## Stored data

________________________

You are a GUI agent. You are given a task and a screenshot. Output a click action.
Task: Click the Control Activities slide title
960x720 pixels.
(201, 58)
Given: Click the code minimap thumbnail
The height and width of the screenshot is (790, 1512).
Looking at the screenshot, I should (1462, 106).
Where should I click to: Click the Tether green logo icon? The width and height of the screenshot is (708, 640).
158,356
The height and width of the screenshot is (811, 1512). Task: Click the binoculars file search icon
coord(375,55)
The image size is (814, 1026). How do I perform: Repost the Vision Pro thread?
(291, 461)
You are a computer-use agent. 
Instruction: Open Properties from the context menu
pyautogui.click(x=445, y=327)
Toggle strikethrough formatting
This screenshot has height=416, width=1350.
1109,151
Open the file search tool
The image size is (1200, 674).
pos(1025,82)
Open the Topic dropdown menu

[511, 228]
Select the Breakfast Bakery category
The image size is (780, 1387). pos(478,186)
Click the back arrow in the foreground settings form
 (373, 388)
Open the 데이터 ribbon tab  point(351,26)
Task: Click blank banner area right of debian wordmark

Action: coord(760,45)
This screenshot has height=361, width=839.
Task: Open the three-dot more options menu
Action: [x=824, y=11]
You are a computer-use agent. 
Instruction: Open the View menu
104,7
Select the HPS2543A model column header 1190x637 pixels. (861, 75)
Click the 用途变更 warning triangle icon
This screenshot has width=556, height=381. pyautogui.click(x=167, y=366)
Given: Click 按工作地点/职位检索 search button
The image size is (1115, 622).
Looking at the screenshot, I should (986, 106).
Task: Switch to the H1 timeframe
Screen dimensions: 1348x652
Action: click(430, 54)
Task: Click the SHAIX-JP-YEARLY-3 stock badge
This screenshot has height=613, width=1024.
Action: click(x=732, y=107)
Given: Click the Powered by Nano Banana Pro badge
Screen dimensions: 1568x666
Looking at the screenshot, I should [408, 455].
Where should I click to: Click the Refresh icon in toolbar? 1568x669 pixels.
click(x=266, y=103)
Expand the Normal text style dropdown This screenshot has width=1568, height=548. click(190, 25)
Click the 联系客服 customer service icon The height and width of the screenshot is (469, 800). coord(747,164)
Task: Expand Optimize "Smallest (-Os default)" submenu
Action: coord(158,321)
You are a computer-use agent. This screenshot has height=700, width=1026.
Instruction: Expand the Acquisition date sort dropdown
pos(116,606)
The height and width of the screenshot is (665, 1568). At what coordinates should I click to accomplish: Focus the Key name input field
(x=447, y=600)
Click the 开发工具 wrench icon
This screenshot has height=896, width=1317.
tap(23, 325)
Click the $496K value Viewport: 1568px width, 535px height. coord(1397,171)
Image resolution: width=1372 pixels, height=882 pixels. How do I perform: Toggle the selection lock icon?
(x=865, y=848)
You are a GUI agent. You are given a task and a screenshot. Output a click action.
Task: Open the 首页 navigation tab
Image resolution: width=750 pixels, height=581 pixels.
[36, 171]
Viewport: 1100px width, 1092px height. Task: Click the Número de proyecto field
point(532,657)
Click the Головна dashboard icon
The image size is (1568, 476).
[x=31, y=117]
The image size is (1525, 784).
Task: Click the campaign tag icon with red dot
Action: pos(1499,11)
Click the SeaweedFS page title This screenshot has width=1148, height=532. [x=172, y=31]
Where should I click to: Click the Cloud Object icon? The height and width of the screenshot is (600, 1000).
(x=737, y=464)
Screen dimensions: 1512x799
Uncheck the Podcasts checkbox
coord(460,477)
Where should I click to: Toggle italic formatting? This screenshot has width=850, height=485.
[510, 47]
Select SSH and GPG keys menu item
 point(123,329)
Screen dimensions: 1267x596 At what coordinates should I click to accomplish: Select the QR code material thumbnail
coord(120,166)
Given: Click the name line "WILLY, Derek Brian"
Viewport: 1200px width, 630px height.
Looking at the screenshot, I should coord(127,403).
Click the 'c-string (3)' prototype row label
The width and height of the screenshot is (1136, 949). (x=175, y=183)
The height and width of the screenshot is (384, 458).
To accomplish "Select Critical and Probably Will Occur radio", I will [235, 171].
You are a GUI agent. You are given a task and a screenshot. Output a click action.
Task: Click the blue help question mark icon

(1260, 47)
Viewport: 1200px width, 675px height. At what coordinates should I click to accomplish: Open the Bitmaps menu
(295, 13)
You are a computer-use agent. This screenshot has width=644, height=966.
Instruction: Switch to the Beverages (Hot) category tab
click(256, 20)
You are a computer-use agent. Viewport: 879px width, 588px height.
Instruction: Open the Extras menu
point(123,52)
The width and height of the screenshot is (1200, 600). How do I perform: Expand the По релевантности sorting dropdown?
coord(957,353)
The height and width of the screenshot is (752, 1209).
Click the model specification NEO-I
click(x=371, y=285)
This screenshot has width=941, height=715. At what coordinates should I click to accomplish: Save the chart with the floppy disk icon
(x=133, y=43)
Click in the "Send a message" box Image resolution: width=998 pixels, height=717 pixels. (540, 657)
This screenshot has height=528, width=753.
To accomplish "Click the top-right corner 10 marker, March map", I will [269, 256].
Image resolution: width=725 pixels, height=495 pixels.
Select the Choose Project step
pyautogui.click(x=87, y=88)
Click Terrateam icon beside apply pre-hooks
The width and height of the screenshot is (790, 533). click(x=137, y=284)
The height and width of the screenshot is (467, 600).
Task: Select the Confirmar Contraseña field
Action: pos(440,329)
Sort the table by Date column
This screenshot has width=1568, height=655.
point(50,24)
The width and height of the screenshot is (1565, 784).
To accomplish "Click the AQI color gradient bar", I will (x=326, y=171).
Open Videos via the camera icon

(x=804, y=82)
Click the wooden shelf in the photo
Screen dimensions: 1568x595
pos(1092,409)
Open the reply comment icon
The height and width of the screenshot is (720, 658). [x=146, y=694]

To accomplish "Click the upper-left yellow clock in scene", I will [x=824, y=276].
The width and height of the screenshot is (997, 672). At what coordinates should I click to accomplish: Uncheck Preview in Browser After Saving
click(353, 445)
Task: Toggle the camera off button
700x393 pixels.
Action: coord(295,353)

________________________

## About this task
Each record above needs to be transcribed word for word.

## Completed task
You are a GUI agent. You are given a task and a screenshot. Output a click action.
Task: Click the Control Activities slide title
960x720 pixels.
(201, 58)
Given: Click the code minimap thumbnail
The height and width of the screenshot is (790, 1512).
Looking at the screenshot, I should (1462, 106).
Where should I click to: Click the Tether green logo icon? The width and height of the screenshot is (708, 640).
158,356
The height and width of the screenshot is (811, 1512). Task: Click the binoculars file search icon
coord(375,55)
The image size is (814, 1026). How do I perform: Repost the Vision Pro thread?
(291, 461)
You are a computer-use agent. 
Instruction: Open Properties from the context menu
pyautogui.click(x=445, y=327)
Toggle strikethrough formatting
This screenshot has height=416, width=1350.
1109,151
Open the file search tool
The image size is (1200, 674).
pos(1025,82)
Open the Topic dropdown menu

[511, 228]
Select the Breakfast Bakery category
The image size is (780, 1387). pos(478,186)
Click the back arrow in the foreground settings form
 (373, 388)
Open the 데이터 ribbon tab  point(351,26)
Task: Click blank banner area right of debian wordmark

Action: coord(760,45)
This screenshot has height=361, width=839.
Task: Open the three-dot more options menu
Action: [x=824, y=11]
You are a computer-use agent. 
Instruction: Open the View menu
104,7
Select the HPS2543A model column header 1190x637 pixels. (861, 75)
Click the 用途变更 warning triangle icon
This screenshot has width=556, height=381. pyautogui.click(x=167, y=366)
Given: Click 按工作地点/职位检索 search button
The image size is (1115, 622).
Looking at the screenshot, I should (986, 106).
Task: Switch to the H1 timeframe
Screen dimensions: 1348x652
Action: click(430, 54)
Task: Click the SHAIX-JP-YEARLY-3 stock badge
This screenshot has height=613, width=1024.
Action: click(x=732, y=107)
Given: Click the Powered by Nano Banana Pro badge
Screen dimensions: 1568x666
Looking at the screenshot, I should [408, 455].
Where should I click to: Click the Refresh icon in toolbar? 1568x669 pixels.
click(x=266, y=103)
Expand the Normal text style dropdown This screenshot has width=1568, height=548. click(190, 25)
Click the 联系客服 customer service icon The height and width of the screenshot is (469, 800). coord(747,164)
Task: Expand Optimize "Smallest (-Os default)" submenu
Action: coord(158,321)
You are a computer-use agent. This screenshot has height=700, width=1026.
Instruction: Expand the Acquisition date sort dropdown
pos(116,606)
The height and width of the screenshot is (665, 1568). At what coordinates should I click to accomplish: Focus the Key name input field
(x=447, y=600)
Click the 开发工具 wrench icon
This screenshot has height=896, width=1317.
tap(23, 325)
Click the $496K value Viewport: 1568px width, 535px height. coord(1397,171)
Image resolution: width=1372 pixels, height=882 pixels. How do I perform: Toggle the selection lock icon?
(x=865, y=848)
You are a GUI agent. You are given a task and a screenshot. Output a click action.
Task: Open the 首页 navigation tab
Image resolution: width=750 pixels, height=581 pixels.
[36, 171]
Viewport: 1100px width, 1092px height. Task: Click the Número de proyecto field
point(532,657)
Click the Головна dashboard icon
The image size is (1568, 476).
[x=31, y=117]
The image size is (1525, 784).
Task: Click the campaign tag icon with red dot
Action: pos(1499,11)
Click the SeaweedFS page title This screenshot has width=1148, height=532. [x=172, y=31]
Where should I click to: Click the Cloud Object icon? The height and width of the screenshot is (600, 1000).
(x=737, y=464)
Screen dimensions: 1512x799
Uncheck the Podcasts checkbox
coord(460,477)
Where should I click to: Toggle italic formatting? This screenshot has width=850, height=485.
[510, 47]
Select SSH and GPG keys menu item
 point(123,329)
Screen dimensions: 1267x596 At what coordinates should I click to accomplish: Select the QR code material thumbnail
coord(120,166)
Given: Click the name line "WILLY, Derek Brian"
Viewport: 1200px width, 630px height.
Looking at the screenshot, I should coord(127,403).
Click the 'c-string (3)' prototype row label
The width and height of the screenshot is (1136, 949). (x=175, y=183)
The height and width of the screenshot is (384, 458).
To accomplish "Select Critical and Probably Will Occur radio", I will [235, 171].
You are a GUI agent. You are given a task and a screenshot. Output a click action.
Task: Click the blue help question mark icon

(1260, 47)
Viewport: 1200px width, 675px height. At what coordinates should I click to accomplish: Open the Bitmaps menu
(295, 13)
You are a computer-use agent. This screenshot has width=644, height=966.
Instruction: Switch to the Beverages (Hot) category tab
click(256, 20)
You are a computer-use agent. Viewport: 879px width, 588px height.
Instruction: Open the Extras menu
point(123,52)
The width and height of the screenshot is (1200, 600). How do I perform: Expand the По релевантности sorting dropdown?
coord(957,353)
The height and width of the screenshot is (752, 1209).
Click the model specification NEO-I
click(x=371, y=285)
This screenshot has width=941, height=715. At what coordinates should I click to accomplish: Save the chart with the floppy disk icon
(x=133, y=43)
Click in the "Send a message" box Image resolution: width=998 pixels, height=717 pixels. (540, 657)
This screenshot has height=528, width=753.
To accomplish "Click the top-right corner 10 marker, March map", I will [269, 256].
Image resolution: width=725 pixels, height=495 pixels.
Select the Choose Project step
pyautogui.click(x=87, y=88)
Click Terrateam icon beside apply pre-hooks
The width and height of the screenshot is (790, 533). click(x=137, y=284)
The height and width of the screenshot is (467, 600).
Task: Select the Confirmar Contraseña field
Action: pos(440,329)
Sort the table by Date column
This screenshot has width=1568, height=655.
point(50,24)
The width and height of the screenshot is (1565, 784).
To accomplish "Click the AQI color gradient bar", I will (x=326, y=171).
Open Videos via the camera icon

(x=804, y=82)
Click the wooden shelf in the photo
Screen dimensions: 1568x595
pos(1092,409)
Open the reply comment icon
The height and width of the screenshot is (720, 658). [x=146, y=694]

To accomplish "Click the upper-left yellow clock in scene", I will [x=824, y=276].
The width and height of the screenshot is (997, 672). At what coordinates should I click to accomplish: Uncheck Preview in Browser After Saving
click(353, 445)
Task: Toggle the camera off button
700x393 pixels.
Action: coord(295,353)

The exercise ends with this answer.